Winston Churchill reported to the King: “The ugliest feature was the absence of any real passion or spontaneous feeling. It was a squalid, frigid, organised attempt to insult the prime minister.”

Asquith wrote to Viola Tree:

“I wasn’t ‘upset,’ not really, tho’ I confess I minded, for it was a squalid, degrading, humiliating scene.”

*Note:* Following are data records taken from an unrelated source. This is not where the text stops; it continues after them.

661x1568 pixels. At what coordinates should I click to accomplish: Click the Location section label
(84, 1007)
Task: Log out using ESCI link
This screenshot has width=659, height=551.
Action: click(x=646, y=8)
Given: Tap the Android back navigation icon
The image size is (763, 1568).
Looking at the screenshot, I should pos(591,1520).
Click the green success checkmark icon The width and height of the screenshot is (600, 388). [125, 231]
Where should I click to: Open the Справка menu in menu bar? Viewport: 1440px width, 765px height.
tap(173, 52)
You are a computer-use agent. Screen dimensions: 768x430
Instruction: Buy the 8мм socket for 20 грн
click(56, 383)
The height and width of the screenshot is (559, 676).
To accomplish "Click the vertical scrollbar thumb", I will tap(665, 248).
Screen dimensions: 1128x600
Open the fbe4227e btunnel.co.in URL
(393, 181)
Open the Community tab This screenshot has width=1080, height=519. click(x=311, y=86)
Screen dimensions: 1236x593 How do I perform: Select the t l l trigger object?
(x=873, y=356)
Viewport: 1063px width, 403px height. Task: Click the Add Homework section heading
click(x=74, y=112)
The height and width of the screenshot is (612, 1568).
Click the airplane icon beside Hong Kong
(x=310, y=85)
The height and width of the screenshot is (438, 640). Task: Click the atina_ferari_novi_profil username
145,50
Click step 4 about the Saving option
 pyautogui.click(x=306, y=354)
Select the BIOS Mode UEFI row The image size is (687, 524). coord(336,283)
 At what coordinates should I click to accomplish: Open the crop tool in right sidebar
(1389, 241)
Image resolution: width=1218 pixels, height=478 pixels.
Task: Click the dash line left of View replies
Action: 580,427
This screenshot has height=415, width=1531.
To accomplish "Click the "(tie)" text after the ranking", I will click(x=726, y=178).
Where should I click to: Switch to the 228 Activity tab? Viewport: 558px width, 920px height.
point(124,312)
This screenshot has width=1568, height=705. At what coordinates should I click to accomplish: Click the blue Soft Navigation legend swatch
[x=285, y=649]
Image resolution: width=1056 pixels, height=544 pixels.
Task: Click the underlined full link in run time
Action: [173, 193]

The bill passed in the Lords without the creation of new peers and the Parliament Act became law in August 1911.

 

1956Following the nationalisation of the Suez Canal by President Nasser of Egypt, the Conservative PM Anthony Eden secretly colluded with Israel and France to seize the canal. On 29th October Israel invaded Sinai. Two days later, under the pretext of separating the belligerents, British bombers attacked Egyptian airfields. On 1st November Tony Benn wrote in his diary:

“This morning’s news of the bombings added additional tragedy to the situation. The news contained an item that Egypt was contemplating withdrawal from the UN because of the failure of the UN to help her. This afternoon, after Questions, the prime minister made a statement. [Labour’s leader Hugh] Gaitskell asked him whether we were at war with Egypt. Eden would not reply. The House burst into uproar. I have never seen Members so angry...

[Labour MP Sydney] Silverman asked about the status of our troops if captured. Eden would not reply. The rage and passion reached such a climax that the sitting was suspended [for the first time since 1936].”